Any deal that pushed up prices would be “self-defeating” because it would allow a revival of drilling by U.S. shale producers, who can return to work at $55 a barrel, according to Goldman Sachs Group Inc. That would only postpone the supply curbs analysts say are needed to re-balance overloaded global markets.
How would the freeze be monitored and enforced?
During previous supply cuts, OPEC monitored members’ compliance using data on their production provided by external sources such as news agencies and tanker-trackers.

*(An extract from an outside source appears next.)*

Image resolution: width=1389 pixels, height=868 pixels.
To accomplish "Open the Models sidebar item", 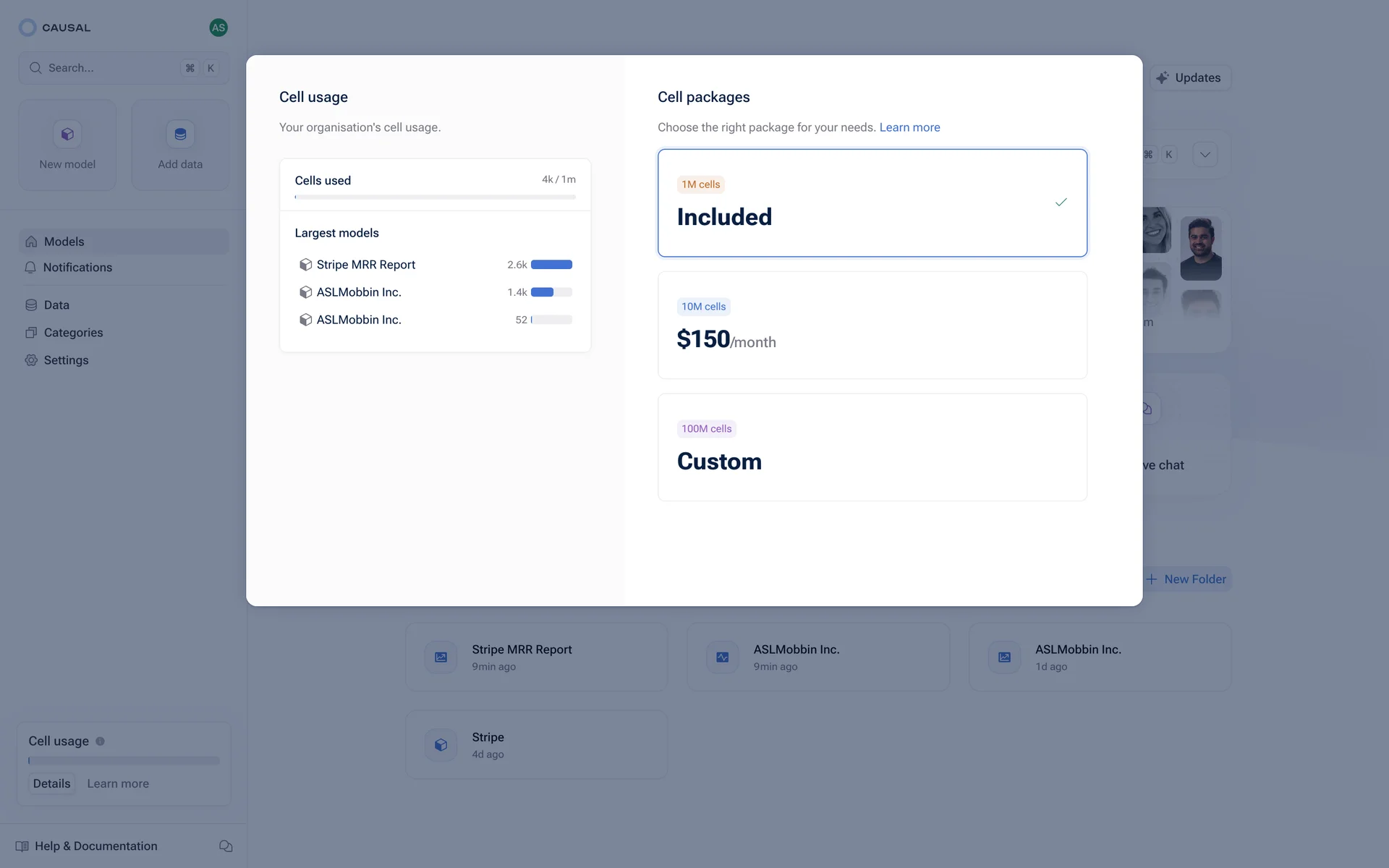I will [64, 242].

It has no mechanism to punish countries that flout their limits and members habitually exceeded the group’s quotas, before production targets were effectively abandoned in December.
What happened when OPEC last made a deal with non-members?
OPEC has grounds to doubt the sincerity of its partners. The last time it struck a deal with rival suppliers was in late 2001, when Russia, Mexico, Oman, Angola and Norway promised to cut supply by a combined 500,000 barrels a day.
Yet by the middle of the following year, Russia had actually increased output and the only production declines were in Mexico and Norway.
What if there’s no deal?
With expectations growing over the past week, oil traders embarked on a buying spree that pushed crude to a four-month high. If ministers fail to reach an accord, prices will see a “severe negative impact,” Citigroup Inc. predicts. OPEC’s refusal to cut output in 2014 prompted calls to write the group’s obituary, and an inability to finalize the freeze might see those epitaphs being carved. The ensuing disappointment could drag prices down to $30 a barrel, said Saxo Bank A/S.